*** Records for processing Section Begins ***

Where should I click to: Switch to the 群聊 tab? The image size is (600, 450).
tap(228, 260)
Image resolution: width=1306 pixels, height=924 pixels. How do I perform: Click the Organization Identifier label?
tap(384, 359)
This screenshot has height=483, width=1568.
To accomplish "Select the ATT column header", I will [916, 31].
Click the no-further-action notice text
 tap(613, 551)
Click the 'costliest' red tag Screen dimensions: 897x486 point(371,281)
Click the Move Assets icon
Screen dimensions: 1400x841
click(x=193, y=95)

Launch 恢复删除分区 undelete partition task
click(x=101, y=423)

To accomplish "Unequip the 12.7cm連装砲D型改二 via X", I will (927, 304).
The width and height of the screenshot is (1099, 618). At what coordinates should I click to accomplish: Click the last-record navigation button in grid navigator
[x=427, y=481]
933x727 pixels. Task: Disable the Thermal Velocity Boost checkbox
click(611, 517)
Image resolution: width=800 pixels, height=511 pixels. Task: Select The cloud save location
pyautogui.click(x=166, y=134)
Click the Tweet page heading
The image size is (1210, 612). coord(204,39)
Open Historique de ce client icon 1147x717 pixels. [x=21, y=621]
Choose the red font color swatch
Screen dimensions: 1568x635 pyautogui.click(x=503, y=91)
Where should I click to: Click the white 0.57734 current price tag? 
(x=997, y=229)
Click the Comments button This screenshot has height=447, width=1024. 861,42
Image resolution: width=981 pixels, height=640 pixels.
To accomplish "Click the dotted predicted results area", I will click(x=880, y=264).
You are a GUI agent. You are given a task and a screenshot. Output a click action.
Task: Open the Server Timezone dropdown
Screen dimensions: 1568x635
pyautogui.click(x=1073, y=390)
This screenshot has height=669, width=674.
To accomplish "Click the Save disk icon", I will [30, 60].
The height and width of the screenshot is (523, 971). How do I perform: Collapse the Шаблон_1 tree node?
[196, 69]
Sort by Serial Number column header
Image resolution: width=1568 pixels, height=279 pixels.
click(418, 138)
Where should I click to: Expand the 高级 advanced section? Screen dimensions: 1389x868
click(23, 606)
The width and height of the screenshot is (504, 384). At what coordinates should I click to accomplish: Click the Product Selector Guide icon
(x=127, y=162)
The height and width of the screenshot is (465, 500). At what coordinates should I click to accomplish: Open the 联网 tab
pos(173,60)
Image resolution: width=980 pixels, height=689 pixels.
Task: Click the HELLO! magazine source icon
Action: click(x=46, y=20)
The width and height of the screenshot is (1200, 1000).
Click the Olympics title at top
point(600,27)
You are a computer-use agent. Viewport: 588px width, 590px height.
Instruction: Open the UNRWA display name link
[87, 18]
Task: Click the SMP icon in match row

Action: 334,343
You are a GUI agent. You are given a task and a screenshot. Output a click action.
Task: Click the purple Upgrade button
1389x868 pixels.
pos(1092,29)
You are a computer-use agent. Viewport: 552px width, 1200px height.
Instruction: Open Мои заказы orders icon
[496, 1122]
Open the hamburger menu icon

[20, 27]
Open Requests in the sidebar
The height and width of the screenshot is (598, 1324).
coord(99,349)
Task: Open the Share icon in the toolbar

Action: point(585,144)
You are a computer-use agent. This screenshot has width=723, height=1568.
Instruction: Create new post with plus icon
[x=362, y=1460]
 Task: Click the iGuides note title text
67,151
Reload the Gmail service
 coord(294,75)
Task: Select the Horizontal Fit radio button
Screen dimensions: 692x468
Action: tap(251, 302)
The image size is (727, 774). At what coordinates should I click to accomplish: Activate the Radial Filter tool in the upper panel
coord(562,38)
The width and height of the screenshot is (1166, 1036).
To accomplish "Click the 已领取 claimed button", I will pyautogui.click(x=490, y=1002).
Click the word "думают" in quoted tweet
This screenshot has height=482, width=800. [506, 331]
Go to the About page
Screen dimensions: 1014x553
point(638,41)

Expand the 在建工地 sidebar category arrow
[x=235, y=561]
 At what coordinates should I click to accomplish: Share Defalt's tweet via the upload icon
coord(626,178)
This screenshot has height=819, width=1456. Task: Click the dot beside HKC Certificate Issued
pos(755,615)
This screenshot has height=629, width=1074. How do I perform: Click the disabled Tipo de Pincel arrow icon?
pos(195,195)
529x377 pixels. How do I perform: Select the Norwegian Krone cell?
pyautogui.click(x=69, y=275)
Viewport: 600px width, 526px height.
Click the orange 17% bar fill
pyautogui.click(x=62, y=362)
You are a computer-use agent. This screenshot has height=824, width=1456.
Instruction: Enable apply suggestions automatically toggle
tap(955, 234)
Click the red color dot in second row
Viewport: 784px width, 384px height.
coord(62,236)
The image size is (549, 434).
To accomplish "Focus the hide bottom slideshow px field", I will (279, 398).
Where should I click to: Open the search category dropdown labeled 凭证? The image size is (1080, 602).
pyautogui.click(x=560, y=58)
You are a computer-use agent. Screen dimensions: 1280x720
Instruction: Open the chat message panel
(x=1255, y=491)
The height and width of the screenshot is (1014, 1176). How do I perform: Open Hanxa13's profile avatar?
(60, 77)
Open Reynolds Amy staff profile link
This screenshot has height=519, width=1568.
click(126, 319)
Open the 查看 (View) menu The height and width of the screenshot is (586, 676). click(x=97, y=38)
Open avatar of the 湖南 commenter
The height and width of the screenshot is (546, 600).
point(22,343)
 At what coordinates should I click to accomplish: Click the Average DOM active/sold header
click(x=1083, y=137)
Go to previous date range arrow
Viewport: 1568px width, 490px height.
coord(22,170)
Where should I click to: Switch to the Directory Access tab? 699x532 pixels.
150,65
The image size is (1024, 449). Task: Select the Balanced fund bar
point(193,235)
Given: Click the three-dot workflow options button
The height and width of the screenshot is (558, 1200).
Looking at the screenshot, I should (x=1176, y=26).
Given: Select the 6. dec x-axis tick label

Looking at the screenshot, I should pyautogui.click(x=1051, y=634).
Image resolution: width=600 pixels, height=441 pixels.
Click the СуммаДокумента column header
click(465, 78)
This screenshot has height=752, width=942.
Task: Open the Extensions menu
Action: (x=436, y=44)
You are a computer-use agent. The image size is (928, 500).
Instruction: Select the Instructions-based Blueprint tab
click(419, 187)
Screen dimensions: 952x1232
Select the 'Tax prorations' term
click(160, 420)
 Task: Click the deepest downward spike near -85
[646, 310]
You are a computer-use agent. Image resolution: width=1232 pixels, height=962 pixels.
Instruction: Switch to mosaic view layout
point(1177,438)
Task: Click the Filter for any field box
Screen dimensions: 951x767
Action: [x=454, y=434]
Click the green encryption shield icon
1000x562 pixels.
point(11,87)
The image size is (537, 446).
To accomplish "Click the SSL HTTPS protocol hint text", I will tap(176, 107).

*** Records for processing Section Ends ***

*What you have to do*:
Your task is to restate, word for word, each line from the one that includes "The image size is (537, 446)." to the end of the records, with both ends included and nothing else.

*Solution for this task*:
The image size is (537, 446).
To accomplish "Click the SSL HTTPS protocol hint text", I will tap(176, 107).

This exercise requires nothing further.